ImageRAGTurbo: Towards One-step Text-to-Image Generation with Retrieval-Augmented Diffusion Models

Diffusion models have emerged as the leading approach for text-to-image generation. However, their iterative sampling process, which gradually morphs random noise into coherent images, introduces significant latency that limits their applicability. While recent few-step diffusion models reduce the number of sampling steps to as few as one to four steps, they often compromise image quality and prompt alignment, especially in one-step generation. Additionally, these models require computationally expensive training procedures. To address these limitations, we propose ImageRAGTurbo, a novel approach to efficiently finetune few-step diffusion models via retrieval augmentation. Given a text prompt, we retrieve relevant text-image pairs from a database and use them to condition the generation process. We argue that such retrieved examples provide rich contextual information to the UNet denoiser that helps reduce the number of denoising steps without compromising image quality. Indeed, our initial investigations show that using the retrieved content to edit the denoiser's latent space ($\mathcal{H}$-space) without additional finetuning already improves prompt fidelity. To further improve the quality of the generated images, we augment the UNet denoiser with a trainable adapter in the $\mathcal{H}$-space, which efficiently blends the retrieved content with the target prompt using a cross-attention mechanism. Experimental results on fast text-to-image generation demonstrate that our approach produces high-fidelity images without compromising latency compared to existing methods.
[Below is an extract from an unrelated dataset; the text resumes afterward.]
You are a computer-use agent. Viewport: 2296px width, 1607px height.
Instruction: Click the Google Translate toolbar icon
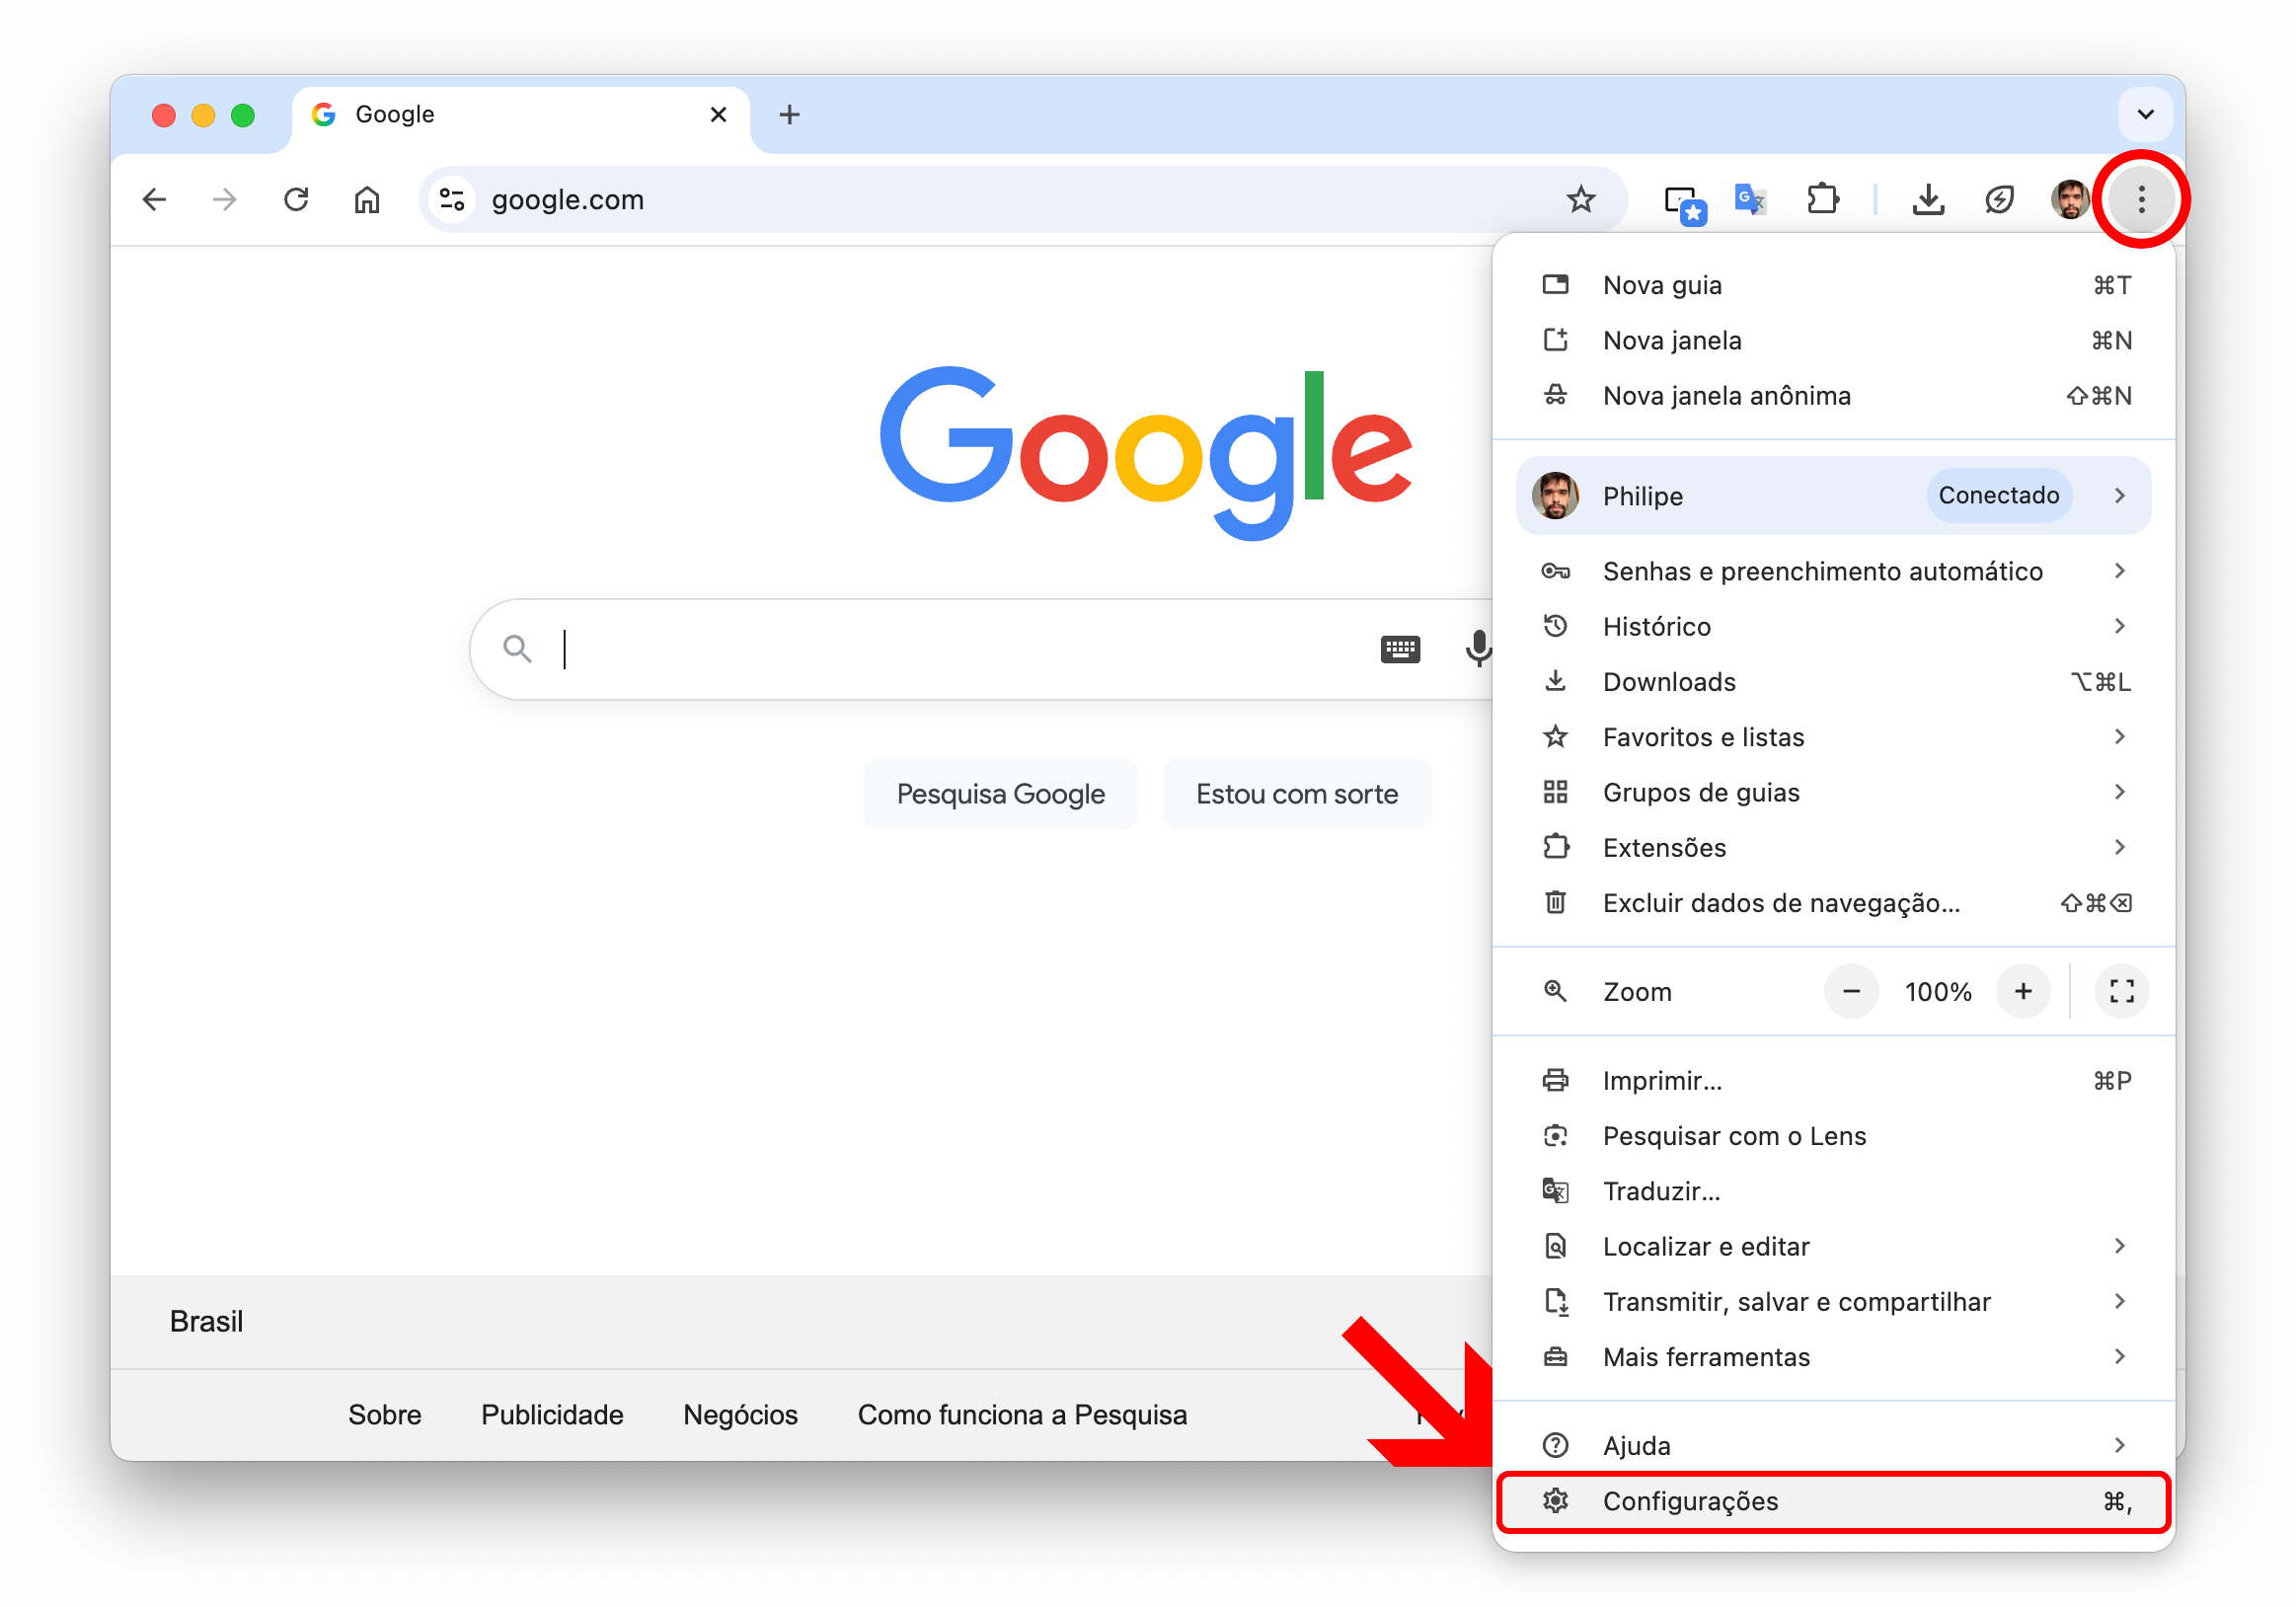tap(1749, 200)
翻译：扩散模型已成为文本到图像生成的主流方法。然而，其迭代采样过程（即逐步将随机噪声转化为连贯图像）引入了显著的延迟，限制了其实际应用。尽管近期提出的少步扩散模型将采样步骤减少至一到四步，但它们往往以牺牲图像质量和提示对齐度为代价，尤其在一步生成中更为明显。此外，这些模型需要计算成本高昂的训练过程。为应对这些局限性，我们提出ImageRAGTurbo——一种通过检索增强高效微调少步扩散模型的新方法。给定文本提示，我们从数据库中检索相关的文本-图像对，并将其用于调节生成过程。我们认为此类检索样本为UNet去噪器提供了丰富的上下文信息，有助于在不降低图像质量的前提下减少去噪步骤。事实上，我们的初步研究表明，直接利用检索内容编辑去噪器的隐空间（$\mathcal{H}$空间）而无需额外微调，即可提升提示保真度。为进一步提高生成图像质量，我们在$\mathcal{H}$空间中为UNet去噪器增加了可训练适配器，该模块通过交叉注意力机制高效融合检索内容与目标提示。在快速文本到图像生成任务上的实验结果表明，相较于现有方法，我们的方法能在保持低延迟的同时生成高保真度图像。